The submissions, once finalized, will be presented to the Interim Haitian Recovery Commission (IHRC) and other potential funding sources. This follows an appeal for assistance from Haiti to close the gap between current funding from international donor sources that are aimed mainly at long-term projects and the need identified by the Haitian government for funding for short-term projects and the strengthening of institutional capacity.
“Donors are looking for and prefer projects that have long-term potential, but our immediate needs are others,” said Haiti Prime Minister Jean Max Bellerive. “Therefore, we need to look at creative ways that will encourage donors to quickly fund and implement these projects.”
The consultations arose out of growing concerns within Haiti and CARICOM about the slow pace of the recovery program. It has been estimated that only three per cent of the funding approved by the IHRC for projects has been allocated to the Haitian government.
Bellerive said the majority of the debris removed so far has been at the sole expense of the state. In light of more attractive investments such as hospital construction and highway development, Bellerive expressed fears there would be no lasting monument commemorating the work to remove debris.

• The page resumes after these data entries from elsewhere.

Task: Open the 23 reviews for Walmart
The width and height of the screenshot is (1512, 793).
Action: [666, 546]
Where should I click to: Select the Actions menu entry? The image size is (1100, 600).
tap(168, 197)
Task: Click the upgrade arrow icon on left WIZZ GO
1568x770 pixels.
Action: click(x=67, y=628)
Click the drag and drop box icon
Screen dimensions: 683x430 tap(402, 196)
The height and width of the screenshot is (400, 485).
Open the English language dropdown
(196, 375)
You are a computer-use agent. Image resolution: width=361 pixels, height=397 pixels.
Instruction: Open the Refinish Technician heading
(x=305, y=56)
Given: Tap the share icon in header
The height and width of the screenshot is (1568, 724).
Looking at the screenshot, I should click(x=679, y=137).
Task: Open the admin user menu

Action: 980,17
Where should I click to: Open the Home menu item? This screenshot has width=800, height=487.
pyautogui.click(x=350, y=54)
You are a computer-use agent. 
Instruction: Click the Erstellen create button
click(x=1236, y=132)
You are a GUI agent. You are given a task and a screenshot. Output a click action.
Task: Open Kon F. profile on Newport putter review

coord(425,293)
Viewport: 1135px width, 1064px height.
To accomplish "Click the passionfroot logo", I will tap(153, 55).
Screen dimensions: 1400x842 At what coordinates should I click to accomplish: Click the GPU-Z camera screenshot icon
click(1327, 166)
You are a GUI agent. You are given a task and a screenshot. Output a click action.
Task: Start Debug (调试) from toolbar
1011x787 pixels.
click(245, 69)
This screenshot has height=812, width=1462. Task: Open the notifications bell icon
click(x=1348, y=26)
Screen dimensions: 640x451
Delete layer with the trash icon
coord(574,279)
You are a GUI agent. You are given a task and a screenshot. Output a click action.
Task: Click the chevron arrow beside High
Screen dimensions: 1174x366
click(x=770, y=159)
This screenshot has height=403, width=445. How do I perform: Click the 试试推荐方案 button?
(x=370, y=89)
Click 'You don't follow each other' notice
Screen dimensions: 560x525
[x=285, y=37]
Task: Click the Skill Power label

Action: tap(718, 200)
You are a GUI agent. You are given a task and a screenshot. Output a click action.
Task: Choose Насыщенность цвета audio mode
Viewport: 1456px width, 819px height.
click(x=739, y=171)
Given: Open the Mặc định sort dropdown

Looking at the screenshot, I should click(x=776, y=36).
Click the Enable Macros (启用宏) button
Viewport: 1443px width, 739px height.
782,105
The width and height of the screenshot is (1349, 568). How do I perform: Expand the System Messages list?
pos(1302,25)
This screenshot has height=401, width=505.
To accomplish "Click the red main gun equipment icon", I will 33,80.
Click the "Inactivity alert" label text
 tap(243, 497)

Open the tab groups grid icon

He suggested that a method be identified to tie rubble removal to construction-type projects to increase its attractiveness to potential investors.
Bellerive’s view drew support from CARICOM Special Representative to Haiti and former Jamaican prime minister, P.J. Patterson, who said many of the projects that have been funded so far do not represent Haiti’s priorities.
“As Special Representative for CARICOM and a friend of Haiti, I’m calling on the international community to amend this situation and redirect funds where they are mostly needed,” he said.
In order for CARICOM to best assist Haiti, Patterson called for the strengthening of the CARICOM office in Haiti as well as the Office of the Special Representative in Kingston.
Among the projects proposed by the consultations is the creation of a virtual office as an online portal that would link all stakeholders in the process and make information more readily available.
Following consultations held in Kingston, Jamaica, the Government of Haiti and representatives of the Caribbean Community (CARICOM) have agreed on several project proposals designed to strengthen Haiti’s institutional and technical capacity in housing and settlement development, physical and environmental planning and infrastructure development and coordination.